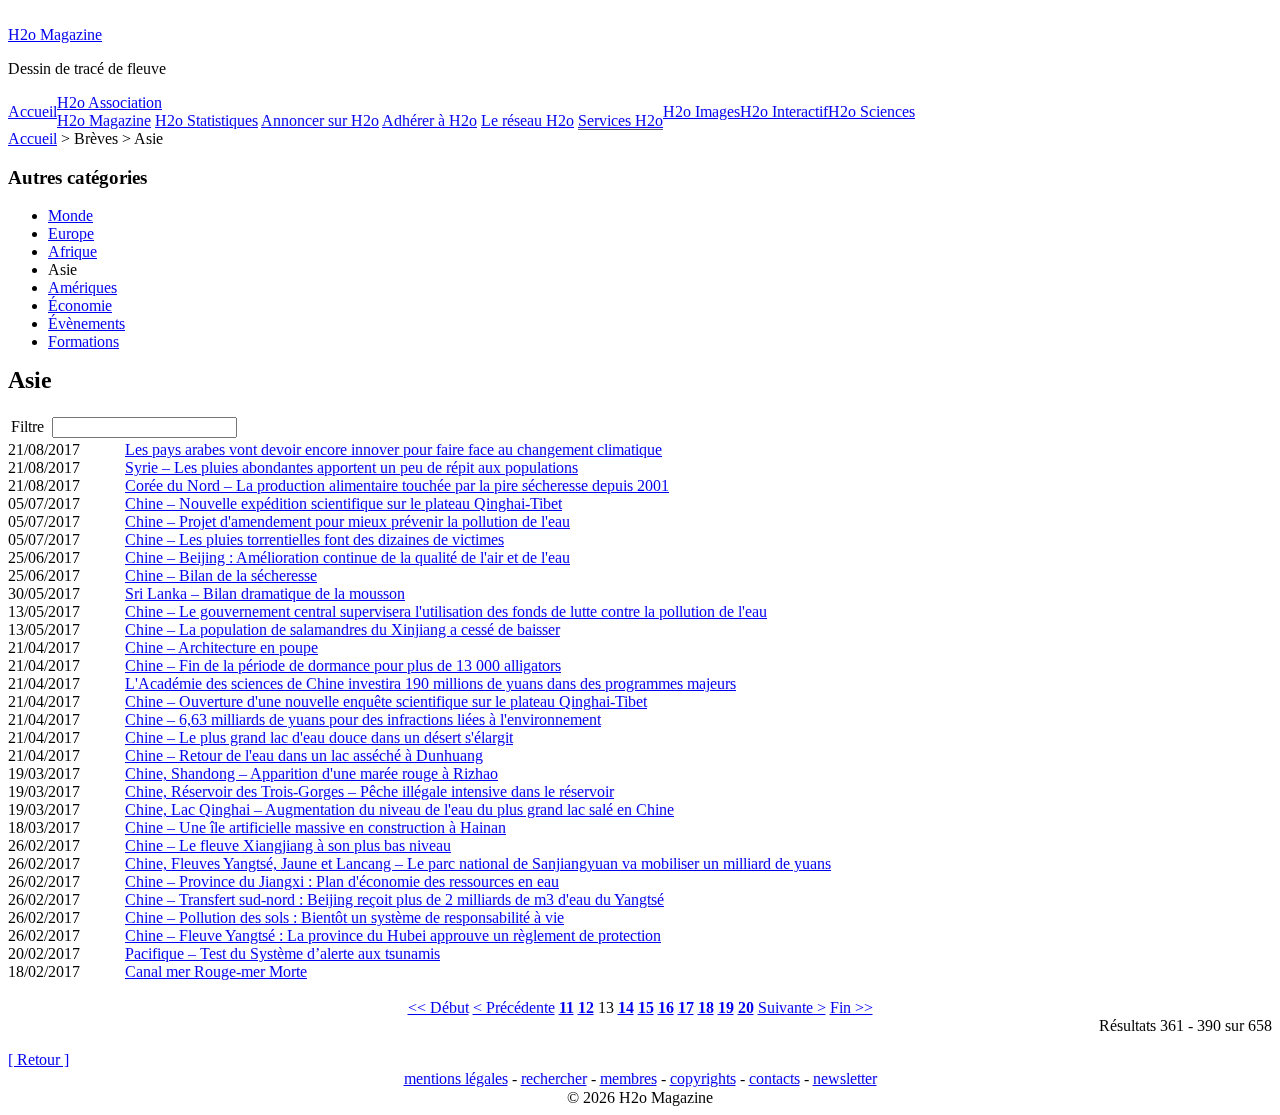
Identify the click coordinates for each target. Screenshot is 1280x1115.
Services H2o (620, 120)
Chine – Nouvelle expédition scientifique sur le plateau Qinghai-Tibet (343, 503)
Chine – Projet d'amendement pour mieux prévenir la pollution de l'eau (347, 521)
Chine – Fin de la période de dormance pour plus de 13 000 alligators (343, 665)
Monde (70, 215)
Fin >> (851, 1007)
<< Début (438, 1007)
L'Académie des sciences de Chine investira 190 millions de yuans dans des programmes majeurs (430, 683)
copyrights (703, 1078)
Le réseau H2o (527, 120)
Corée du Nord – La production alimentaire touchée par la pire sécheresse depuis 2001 (397, 485)
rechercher (554, 1078)
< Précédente (514, 1007)
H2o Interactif (784, 111)
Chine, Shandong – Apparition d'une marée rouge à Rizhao (311, 773)
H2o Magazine (55, 34)
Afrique (72, 251)
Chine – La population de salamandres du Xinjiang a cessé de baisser (342, 629)
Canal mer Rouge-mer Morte (216, 971)
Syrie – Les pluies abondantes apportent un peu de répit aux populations (351, 467)
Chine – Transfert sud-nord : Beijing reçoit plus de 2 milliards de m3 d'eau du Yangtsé (394, 899)
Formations (83, 341)
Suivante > (792, 1007)
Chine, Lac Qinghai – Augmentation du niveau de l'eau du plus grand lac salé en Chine (399, 809)
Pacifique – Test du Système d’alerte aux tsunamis (282, 953)
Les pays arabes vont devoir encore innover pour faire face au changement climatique (393, 449)
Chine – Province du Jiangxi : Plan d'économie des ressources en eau (342, 881)
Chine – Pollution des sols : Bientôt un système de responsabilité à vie (344, 917)
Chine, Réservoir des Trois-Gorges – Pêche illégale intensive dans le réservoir (369, 791)
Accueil (32, 111)
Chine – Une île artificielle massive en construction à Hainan (315, 827)
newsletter (845, 1078)
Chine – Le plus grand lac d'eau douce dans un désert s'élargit (319, 737)
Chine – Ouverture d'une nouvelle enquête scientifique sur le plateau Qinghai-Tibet (386, 701)
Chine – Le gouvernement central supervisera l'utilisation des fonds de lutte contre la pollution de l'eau (446, 611)
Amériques (82, 287)
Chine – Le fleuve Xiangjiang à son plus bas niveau (288, 845)
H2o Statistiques (206, 120)
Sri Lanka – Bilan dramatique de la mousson (265, 593)
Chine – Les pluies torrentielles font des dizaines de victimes (314, 539)
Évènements (86, 323)
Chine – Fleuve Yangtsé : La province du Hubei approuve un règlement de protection (393, 935)
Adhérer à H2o (429, 120)
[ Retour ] (38, 1059)
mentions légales (456, 1078)
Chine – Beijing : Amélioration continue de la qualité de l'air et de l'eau (347, 557)
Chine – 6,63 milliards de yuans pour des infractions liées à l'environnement (363, 719)
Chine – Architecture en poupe (221, 647)
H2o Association (109, 102)
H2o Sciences (871, 111)
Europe (71, 233)
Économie (80, 305)
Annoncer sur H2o (320, 120)
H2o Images (701, 111)
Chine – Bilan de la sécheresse (221, 575)
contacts (774, 1078)
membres (628, 1078)
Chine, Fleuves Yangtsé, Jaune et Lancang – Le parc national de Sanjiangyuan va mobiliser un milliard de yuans (478, 863)
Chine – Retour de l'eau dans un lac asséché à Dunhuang (304, 755)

» Action item: Please copy out each line in the entries that mentions the string "sécheresse".

» Response box:
Corée du Nord – La production alimentaire touchée par la pire sécheresse depuis 2001 (397, 485)
Chine – Bilan de la sécheresse (221, 575)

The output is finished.